Não cito nominalmente os companheiros de viagem (mas todos estão no meu coração). Garçons, motoristas, gente dos hotéis, transeuntes a quem pedíamos informações, passeios variados, amigos queridos feitos na viagem – e não individualizarei para não cometer injustiças. Mas lembro de um emocionado Ligório declamando poemas de autores pernambucanos num inesquecível almoço em Alcobaça. Poderia falar sobre Sintra, pastéis de Belém, vinhos, bacalhau, café longo, paés deliciosos, a “sopa de pedra”, em Almerim…

Toda narrativa é um ato de escolha. Precisaria de um diário de viagem.

Queria dizer que voltamos “melhores”: mais enraizados em nossas nascentes – ah, nosso destino comum –, nessa Língua tão bela e plural. Voltamos (somos cidadãos do mundo, nossa pátria é o “exílio”…). Ah, Tejo.

Visita à Biblioteca Nacional, em Lisboa, à Missão do Brasil junto à CPLP (Comunidade dos Países de Língua Portuguesa), tão bem recebidos pelo embaixador Lauro Moreira. (Quem ler, dirá com razão: o cronista esqueceu tanta coisa! Mas o propósito não foi esgotar o assunto).

É verdade: sou apenas o redator de um telegrama. Recordar vem do latim “recordis” e significa “tornar a passar pelo coração”. E é por tantas razões que escrevemos. Para despistar a morte, deixar algo além da poeira do tempo, para amar e ser amado.

Escrevemos porque não sabemos por quê… Porque somos o único animal que eu saiba que vai morrer. Somos ontologicamente finitos. Mas nossa obra pode ser infinita. Eterna.

Como esquecer do “Livro na Rua” – ecumênico, plural e democrático – distribuído para o estudantes de Coimbra (e dialogamos com os moços), e em tantos outros lugares?

Não ficará no ouvido, a festa de São João, no Porto. O Café Majestic. As pontes. E chegamos à Galíza, na Espanha. Somos todos nós que construímos essa Língua, dia a dia.

Foi uma viagem fantástica, No fundo, o mero turista só “registra”. Nós não só registramos. Olhamos, vivemos.
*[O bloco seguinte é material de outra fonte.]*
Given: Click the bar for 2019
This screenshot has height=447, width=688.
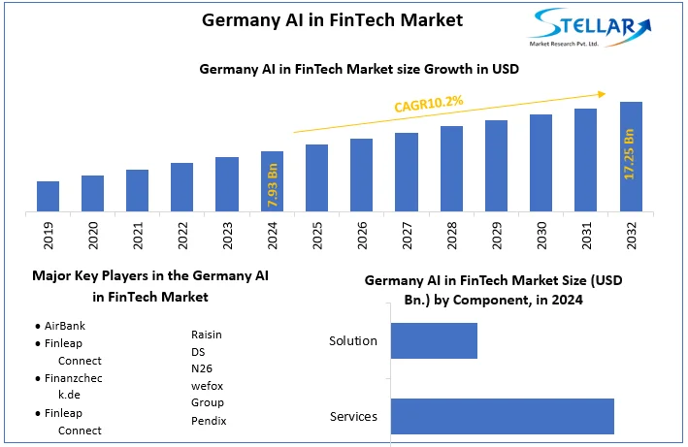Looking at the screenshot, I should point(48,196).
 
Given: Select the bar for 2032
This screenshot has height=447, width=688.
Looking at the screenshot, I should point(631,156).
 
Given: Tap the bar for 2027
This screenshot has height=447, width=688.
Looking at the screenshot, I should point(407,172).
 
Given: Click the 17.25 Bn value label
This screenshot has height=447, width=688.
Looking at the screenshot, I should point(630,154).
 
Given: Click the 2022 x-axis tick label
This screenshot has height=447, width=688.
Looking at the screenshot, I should point(182,237).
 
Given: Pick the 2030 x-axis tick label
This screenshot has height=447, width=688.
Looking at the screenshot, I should point(541,237).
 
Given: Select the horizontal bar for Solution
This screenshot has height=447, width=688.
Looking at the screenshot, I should point(434,341).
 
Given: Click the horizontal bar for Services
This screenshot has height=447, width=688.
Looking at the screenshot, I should point(502,416).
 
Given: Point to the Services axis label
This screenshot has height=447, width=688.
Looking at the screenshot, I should point(353,417).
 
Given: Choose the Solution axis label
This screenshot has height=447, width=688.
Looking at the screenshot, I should point(352,341).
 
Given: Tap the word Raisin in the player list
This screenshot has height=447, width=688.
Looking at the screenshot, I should point(207,335).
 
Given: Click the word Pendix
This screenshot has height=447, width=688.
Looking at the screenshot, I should point(209,421).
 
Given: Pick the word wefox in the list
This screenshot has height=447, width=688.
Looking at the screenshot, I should point(208,386).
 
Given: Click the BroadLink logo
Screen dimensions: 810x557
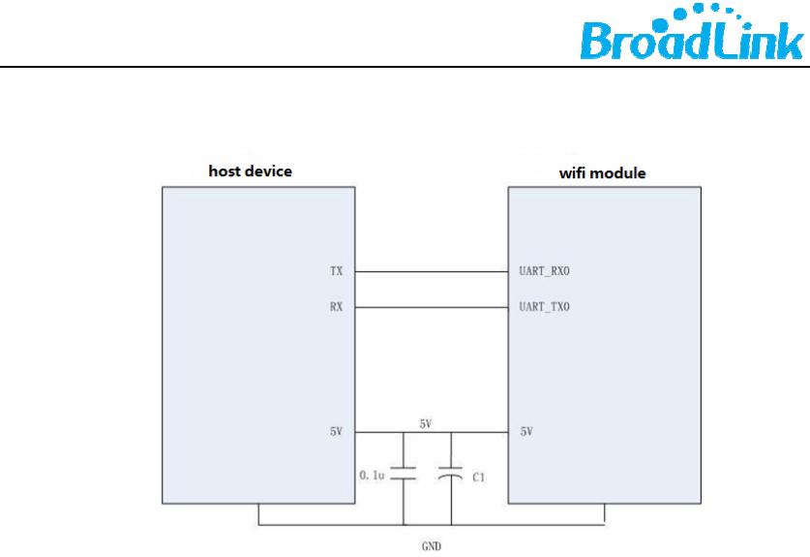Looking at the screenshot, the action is point(691,39).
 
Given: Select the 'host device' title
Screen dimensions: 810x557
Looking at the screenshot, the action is point(250,171).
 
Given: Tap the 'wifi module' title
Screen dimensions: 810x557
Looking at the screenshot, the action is point(602,173).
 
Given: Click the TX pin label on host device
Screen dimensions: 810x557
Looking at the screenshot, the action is point(336,272).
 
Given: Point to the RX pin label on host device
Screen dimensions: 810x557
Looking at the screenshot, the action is point(336,308).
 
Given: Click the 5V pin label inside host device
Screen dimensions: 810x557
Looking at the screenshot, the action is point(336,431).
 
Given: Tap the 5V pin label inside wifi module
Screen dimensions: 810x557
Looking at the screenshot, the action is point(527,431).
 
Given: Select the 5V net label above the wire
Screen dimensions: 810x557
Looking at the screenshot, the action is point(426,424).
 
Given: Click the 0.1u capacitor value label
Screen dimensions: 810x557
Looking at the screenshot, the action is point(373,476).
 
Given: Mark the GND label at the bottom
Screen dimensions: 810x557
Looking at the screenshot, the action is point(432,546).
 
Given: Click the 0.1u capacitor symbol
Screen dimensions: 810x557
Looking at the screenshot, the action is point(403,473).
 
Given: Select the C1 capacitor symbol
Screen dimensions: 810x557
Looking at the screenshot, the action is point(450,473).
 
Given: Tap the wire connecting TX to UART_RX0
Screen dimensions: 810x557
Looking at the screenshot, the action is point(432,272).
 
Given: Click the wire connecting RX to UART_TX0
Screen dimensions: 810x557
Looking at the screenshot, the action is point(432,308).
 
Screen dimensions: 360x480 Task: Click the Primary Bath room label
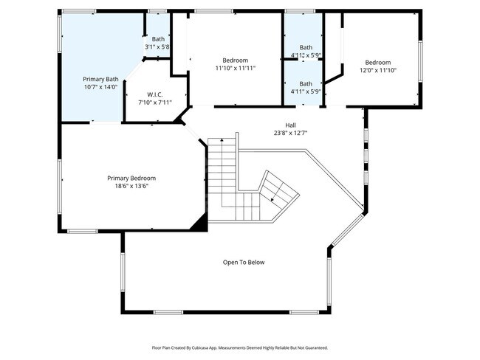(x=100, y=79)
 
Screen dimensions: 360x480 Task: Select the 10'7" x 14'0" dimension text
(x=100, y=86)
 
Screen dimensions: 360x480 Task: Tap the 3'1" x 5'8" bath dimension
(x=158, y=47)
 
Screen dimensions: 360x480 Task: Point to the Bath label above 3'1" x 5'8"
(x=158, y=39)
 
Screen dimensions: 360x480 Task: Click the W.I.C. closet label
(x=154, y=94)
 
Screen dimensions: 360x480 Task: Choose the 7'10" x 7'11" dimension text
(x=154, y=103)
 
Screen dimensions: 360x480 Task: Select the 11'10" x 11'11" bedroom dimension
(x=236, y=68)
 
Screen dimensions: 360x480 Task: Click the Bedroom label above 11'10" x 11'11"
(x=236, y=60)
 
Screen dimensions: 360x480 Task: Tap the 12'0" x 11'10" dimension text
(x=377, y=70)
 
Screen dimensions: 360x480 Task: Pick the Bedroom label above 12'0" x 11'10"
(x=377, y=62)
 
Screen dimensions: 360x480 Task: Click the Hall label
(x=291, y=125)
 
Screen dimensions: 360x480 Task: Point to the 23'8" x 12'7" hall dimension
(x=291, y=133)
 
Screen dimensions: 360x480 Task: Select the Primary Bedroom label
(x=131, y=178)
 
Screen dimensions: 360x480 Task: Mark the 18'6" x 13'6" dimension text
(x=131, y=186)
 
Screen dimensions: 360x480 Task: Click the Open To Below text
(x=244, y=262)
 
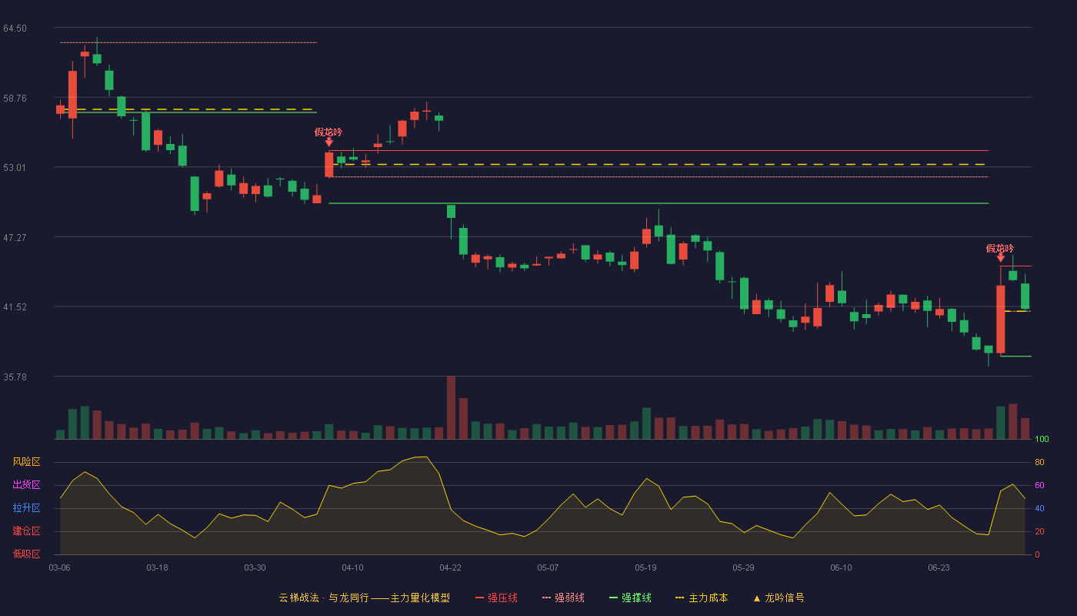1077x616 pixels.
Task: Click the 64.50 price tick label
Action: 15,28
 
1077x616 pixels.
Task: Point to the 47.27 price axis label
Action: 15,238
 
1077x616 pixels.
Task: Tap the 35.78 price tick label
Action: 15,377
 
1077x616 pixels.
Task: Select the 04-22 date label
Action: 450,568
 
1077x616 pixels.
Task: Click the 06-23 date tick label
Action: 939,568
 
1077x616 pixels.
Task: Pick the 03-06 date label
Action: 60,568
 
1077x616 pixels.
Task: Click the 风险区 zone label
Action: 26,462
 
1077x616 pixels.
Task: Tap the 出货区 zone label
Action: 26,484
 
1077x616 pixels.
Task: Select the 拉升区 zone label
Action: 26,507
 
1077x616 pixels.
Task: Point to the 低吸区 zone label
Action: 26,554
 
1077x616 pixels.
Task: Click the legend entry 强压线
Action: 496,598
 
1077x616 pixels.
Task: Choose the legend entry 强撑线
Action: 630,598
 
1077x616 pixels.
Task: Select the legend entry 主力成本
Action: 702,598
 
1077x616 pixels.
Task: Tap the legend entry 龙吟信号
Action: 779,598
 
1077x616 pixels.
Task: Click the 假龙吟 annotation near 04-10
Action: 328,132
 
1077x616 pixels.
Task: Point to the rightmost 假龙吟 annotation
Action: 1000,248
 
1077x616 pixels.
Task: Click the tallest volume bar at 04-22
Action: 451,407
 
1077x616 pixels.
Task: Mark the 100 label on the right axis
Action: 1042,439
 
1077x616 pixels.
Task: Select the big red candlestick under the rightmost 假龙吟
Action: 1001,320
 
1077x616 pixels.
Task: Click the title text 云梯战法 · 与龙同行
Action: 325,598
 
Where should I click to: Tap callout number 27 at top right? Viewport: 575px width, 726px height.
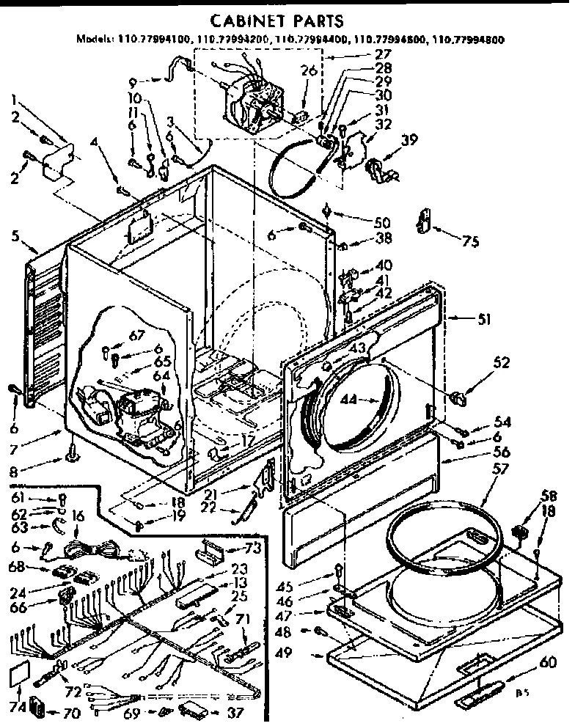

E, principalmente, amamos. Que saudade eu sinto agora olhando o mapa de Portugal!

Esta Língua… Como diz Eduardo Lourenço, “é ela que vive em nós e não nós que vivemos nela”.
Agradeço a todos os companheiros de viagem (um agradecimento especial ao Victor e à sua dedicada esposa Ises), à Célia, sempre companheira, ao Maurício, terno, humano, o filho que todo pai gostaria de ter.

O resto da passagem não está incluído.